Quote (NetflixAdaptationWidow @ Sep 13 2021 09:52pm)
Hospitals are still getting fucked in many places dude. There are states that are still at critical capacity from delta.
While it's true that even mild presentations of the disease can and are having an impact on hospital capacity, the number of hospitalizations related specifically to covid-19 are likely to be significantly overstated. As many as 50% of cases are incidental diagnoses hospitalized for other causes. For fully vaccinated individuals, it's likely that that number is even higher. ~75% of the eligible population has at least one shot, as that number inches up, there's simply no reason to continue draconian restrictions on economic and social activity.

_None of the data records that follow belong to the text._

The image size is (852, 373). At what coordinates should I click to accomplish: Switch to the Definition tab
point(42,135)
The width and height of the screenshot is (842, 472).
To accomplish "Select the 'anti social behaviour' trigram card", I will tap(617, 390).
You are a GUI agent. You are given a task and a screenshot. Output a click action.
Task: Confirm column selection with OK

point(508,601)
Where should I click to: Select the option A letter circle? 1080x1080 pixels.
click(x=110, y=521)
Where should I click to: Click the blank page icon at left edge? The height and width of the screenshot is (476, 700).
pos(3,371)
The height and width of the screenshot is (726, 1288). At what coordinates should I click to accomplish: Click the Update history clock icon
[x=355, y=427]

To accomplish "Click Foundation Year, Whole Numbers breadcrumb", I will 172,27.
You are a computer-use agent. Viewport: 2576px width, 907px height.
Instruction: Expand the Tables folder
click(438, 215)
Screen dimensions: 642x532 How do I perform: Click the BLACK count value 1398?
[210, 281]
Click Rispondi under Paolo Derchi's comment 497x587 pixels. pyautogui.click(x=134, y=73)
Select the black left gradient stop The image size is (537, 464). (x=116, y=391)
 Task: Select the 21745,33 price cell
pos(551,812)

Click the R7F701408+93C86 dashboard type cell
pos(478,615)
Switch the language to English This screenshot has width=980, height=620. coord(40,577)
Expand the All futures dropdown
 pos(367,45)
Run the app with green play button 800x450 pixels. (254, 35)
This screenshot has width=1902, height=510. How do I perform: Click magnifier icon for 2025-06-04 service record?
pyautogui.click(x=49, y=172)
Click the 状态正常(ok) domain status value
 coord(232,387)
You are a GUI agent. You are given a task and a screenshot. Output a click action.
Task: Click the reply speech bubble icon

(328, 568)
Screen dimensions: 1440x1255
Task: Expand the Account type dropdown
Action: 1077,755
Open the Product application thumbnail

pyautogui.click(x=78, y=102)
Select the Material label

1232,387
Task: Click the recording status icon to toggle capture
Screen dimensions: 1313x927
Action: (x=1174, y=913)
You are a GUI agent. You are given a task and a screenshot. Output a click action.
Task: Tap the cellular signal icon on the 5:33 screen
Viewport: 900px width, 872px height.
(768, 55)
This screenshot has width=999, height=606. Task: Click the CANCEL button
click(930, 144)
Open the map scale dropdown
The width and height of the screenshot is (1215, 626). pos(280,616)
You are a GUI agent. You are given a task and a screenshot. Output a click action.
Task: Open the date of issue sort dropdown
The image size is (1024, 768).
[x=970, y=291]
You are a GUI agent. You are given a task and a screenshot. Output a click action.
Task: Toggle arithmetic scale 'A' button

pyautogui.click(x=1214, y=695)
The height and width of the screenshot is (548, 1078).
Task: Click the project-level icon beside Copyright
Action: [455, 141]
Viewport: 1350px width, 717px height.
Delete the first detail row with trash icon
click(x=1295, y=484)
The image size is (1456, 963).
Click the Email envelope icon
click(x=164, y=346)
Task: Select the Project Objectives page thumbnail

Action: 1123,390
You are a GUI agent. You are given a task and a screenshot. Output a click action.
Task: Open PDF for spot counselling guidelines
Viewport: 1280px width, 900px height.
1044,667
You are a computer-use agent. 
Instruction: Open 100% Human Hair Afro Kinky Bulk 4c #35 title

https://www.msn.com/en-us/news/us/our-most-reliable-pandemic-number-is-losing-meaning/ar-AAOoWoE?ocid=uxbndlbingQuote
But the study also demonstrates that hospitalization rates for COVID, as cited by journalists and policy makers, can be misleading, if not considered carefully. Clearly many patients right now are seriously ill. We also know that overcrowding of hospitals by COVID patients with even mild illness can have negative implications for patients in need of other care. At the same time, this study suggests that COVID hospitalization tallies can’t be taken as a simple measure of the prevalence of severe or even moderate disease, because they might inflate the true numbers by a factor of two. “As we look to shift from cases to hospitalizations as a metric to drive policy and assess level of risk to a community or state or country,” Doron told me, referring to decisions about school closures, business restrictions, mask requirements, and so on, “we should refine the definition of hospitalization. Those patients who are there with rather than from COVID don’t belong in the metric.”
In other news, Denmark no longer considers Covid-19 to be a "socially critical disease" as their vaccination rates among the eligible population top 80%.